• **Brief**
Revise the data beginning at the line that contains "Screen dimensions: 1064x433" and ending after the line that contains "Action: click(88, 13)", substituting "Total" for "Subtotal" and leaving everything else unchanged. Give back only those lines.

• **Entries drawn from a collection**
□ □ □
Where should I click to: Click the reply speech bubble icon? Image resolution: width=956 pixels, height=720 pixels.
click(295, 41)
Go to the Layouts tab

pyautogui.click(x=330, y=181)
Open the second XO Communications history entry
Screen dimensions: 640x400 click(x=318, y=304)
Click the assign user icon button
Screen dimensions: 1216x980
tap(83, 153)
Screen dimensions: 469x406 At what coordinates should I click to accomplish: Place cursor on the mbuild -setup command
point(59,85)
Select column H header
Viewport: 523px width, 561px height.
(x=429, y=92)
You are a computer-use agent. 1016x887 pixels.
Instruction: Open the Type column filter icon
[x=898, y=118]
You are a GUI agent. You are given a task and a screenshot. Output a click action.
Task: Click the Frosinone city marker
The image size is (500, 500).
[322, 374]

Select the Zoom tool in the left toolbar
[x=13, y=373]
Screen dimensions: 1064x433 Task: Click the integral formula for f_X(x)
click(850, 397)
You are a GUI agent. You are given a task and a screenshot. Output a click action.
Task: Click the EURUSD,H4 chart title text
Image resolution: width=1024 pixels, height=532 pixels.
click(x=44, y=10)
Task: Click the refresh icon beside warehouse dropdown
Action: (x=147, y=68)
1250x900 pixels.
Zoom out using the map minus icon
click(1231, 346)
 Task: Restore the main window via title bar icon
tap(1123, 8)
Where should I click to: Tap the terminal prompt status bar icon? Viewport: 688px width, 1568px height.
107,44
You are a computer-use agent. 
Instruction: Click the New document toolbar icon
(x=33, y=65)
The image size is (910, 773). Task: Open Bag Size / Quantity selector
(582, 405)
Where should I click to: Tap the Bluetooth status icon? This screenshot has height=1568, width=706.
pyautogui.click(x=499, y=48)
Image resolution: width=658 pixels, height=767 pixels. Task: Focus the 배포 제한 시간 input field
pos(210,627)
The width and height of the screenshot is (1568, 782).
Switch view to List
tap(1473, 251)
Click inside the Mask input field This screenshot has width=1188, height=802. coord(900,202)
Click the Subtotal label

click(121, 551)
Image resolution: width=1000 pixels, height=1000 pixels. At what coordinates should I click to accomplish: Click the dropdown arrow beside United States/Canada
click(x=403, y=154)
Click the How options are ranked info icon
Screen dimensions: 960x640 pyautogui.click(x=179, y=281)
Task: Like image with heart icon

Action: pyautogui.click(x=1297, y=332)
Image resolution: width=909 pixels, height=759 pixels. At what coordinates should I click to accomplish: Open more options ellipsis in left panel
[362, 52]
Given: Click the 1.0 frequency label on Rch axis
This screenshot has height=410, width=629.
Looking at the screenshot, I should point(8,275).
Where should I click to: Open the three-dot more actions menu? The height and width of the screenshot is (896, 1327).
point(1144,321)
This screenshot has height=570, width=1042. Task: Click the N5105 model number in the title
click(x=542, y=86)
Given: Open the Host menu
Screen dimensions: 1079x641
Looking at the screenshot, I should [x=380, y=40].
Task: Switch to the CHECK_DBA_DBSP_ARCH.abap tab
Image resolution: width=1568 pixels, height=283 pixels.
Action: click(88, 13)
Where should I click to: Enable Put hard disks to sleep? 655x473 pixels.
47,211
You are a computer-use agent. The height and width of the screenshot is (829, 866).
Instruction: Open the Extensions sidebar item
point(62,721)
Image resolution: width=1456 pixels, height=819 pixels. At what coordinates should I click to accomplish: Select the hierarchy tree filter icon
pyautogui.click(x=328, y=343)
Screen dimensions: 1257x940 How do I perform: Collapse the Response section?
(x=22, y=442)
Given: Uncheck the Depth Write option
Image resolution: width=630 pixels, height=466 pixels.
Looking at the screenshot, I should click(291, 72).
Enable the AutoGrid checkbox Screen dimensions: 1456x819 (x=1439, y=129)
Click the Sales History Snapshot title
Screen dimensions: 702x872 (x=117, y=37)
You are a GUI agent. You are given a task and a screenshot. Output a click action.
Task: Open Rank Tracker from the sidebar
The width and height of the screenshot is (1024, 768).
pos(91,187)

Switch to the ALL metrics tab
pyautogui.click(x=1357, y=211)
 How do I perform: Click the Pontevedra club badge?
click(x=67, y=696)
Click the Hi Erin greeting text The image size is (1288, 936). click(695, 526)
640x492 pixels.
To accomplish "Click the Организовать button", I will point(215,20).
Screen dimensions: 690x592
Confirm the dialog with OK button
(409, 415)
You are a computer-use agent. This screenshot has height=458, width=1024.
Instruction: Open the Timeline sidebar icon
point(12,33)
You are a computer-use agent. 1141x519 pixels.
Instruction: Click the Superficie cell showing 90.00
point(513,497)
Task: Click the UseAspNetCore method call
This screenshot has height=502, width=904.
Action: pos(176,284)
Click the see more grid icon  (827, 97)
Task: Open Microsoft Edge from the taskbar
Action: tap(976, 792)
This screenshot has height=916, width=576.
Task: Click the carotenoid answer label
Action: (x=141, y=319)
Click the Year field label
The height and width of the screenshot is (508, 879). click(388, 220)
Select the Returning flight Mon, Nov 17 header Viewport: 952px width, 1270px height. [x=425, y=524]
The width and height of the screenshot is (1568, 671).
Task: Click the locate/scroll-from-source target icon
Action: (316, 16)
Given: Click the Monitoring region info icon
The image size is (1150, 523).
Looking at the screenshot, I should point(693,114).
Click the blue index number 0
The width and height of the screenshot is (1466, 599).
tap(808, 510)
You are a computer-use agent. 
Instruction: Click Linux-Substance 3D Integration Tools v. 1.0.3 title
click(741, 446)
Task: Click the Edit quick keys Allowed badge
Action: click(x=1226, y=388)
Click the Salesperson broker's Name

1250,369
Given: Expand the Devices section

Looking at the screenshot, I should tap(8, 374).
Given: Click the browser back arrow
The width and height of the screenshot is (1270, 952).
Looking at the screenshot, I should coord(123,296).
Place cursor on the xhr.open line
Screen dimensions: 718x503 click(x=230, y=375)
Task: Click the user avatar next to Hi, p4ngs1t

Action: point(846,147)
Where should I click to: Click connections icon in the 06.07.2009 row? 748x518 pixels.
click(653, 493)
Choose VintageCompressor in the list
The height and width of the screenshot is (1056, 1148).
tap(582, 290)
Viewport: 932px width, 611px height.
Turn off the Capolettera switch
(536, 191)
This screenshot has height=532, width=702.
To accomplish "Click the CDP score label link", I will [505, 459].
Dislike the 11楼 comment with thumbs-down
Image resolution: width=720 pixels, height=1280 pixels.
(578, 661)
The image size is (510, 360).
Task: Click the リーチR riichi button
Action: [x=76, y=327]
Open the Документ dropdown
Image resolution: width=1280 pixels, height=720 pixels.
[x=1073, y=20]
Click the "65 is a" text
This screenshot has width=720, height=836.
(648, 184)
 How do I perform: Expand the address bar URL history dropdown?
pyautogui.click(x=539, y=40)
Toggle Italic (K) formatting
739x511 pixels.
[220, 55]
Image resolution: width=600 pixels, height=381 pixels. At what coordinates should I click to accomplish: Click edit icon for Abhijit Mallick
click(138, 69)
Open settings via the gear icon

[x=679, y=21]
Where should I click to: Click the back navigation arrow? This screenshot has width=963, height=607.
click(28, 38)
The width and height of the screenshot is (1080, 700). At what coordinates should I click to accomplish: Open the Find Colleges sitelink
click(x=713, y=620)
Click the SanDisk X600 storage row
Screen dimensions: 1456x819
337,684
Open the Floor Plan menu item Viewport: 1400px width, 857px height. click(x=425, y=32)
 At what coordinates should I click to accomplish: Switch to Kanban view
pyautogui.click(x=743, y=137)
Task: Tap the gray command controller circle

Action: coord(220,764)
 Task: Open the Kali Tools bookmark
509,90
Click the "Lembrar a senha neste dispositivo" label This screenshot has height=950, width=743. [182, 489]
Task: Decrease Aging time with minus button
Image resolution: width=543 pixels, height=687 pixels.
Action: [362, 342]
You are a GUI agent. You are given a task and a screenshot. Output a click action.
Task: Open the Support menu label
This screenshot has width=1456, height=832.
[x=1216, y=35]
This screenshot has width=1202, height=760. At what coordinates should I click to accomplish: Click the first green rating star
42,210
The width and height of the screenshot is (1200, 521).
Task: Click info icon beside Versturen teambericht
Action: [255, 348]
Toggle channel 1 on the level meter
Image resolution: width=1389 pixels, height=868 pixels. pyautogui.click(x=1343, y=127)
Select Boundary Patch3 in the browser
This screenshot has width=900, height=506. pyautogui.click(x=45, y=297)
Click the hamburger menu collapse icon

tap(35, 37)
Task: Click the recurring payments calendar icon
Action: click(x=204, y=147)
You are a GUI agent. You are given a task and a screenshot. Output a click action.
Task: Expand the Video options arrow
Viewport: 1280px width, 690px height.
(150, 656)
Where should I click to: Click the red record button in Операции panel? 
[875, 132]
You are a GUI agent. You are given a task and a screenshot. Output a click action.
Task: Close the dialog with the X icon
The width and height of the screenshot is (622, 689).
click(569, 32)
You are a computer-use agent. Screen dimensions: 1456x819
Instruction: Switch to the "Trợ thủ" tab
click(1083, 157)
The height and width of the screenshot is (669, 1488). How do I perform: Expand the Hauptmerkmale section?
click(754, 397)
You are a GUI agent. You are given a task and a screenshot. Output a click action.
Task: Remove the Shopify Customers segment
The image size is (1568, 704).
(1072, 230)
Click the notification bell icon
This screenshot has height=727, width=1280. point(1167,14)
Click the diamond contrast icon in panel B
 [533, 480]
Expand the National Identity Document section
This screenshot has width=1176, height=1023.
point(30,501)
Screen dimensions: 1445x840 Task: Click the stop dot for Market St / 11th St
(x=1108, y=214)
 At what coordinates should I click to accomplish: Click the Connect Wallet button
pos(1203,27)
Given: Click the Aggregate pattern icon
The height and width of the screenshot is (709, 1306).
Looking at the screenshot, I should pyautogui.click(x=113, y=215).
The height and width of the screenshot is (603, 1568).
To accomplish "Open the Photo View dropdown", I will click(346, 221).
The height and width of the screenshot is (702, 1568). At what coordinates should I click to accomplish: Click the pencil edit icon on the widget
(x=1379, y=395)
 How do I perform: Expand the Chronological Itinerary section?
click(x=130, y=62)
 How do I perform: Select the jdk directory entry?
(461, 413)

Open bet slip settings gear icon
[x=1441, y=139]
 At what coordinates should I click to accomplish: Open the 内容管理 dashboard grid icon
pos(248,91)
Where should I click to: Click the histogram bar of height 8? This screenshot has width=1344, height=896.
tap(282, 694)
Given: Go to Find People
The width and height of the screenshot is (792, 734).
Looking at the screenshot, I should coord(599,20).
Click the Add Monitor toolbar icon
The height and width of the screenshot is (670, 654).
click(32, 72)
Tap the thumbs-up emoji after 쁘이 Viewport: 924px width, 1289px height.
□ □ □
• **Exercise output**
Screen dimensions: 1064x433 Task: Click the integral formula for f_X(x)
click(850, 397)
You are a GUI agent. You are given a task and a screenshot. Output a click action.
Task: Click the EURUSD,H4 chart title text
Image resolution: width=1024 pixels, height=532 pixels.
click(x=44, y=10)
Task: Click the refresh icon beside warehouse dropdown
Action: (x=147, y=68)
1250x900 pixels.
Zoom out using the map minus icon
click(1231, 346)
 Task: Restore the main window via title bar icon
tap(1123, 8)
Where should I click to: Tap the terminal prompt status bar icon? Viewport: 688px width, 1568px height.
107,44
You are a computer-use agent. 
Instruction: Click the New document toolbar icon
(x=33, y=65)
The image size is (910, 773). Task: Open Bag Size / Quantity selector
(582, 405)
Where should I click to: Tap the Bluetooth status icon? This screenshot has height=1568, width=706.
pyautogui.click(x=499, y=48)
Image resolution: width=658 pixels, height=767 pixels. Task: Focus the 배포 제한 시간 input field
pos(210,627)
The width and height of the screenshot is (1568, 782).
Switch view to List
tap(1473, 251)
Click inside the Mask input field This screenshot has width=1188, height=802. coord(900,202)
Click the Total label

click(121, 551)
Image resolution: width=1000 pixels, height=1000 pixels. At what coordinates should I click to accomplish: Click the dropdown arrow beside United States/Canada
click(x=403, y=154)
Click the How options are ranked info icon
Screen dimensions: 960x640 pyautogui.click(x=179, y=281)
Task: Like image with heart icon

Action: pyautogui.click(x=1297, y=332)
Image resolution: width=909 pixels, height=759 pixels. At what coordinates should I click to accomplish: Open more options ellipsis in left panel
[362, 52]
Given: Click the 1.0 frequency label on Rch axis
This screenshot has height=410, width=629.
Looking at the screenshot, I should point(8,275).
Where should I click to: Open the three-dot more actions menu? The height and width of the screenshot is (896, 1327).
point(1144,321)
This screenshot has height=570, width=1042. Task: Click the N5105 model number in the title
click(x=542, y=86)
Given: Open the Host menu
Screen dimensions: 1079x641
Looking at the screenshot, I should [x=380, y=40].
Task: Switch to the CHECK_DBA_DBSP_ARCH.abap tab
Image resolution: width=1568 pixels, height=283 pixels.
Action: click(88, 13)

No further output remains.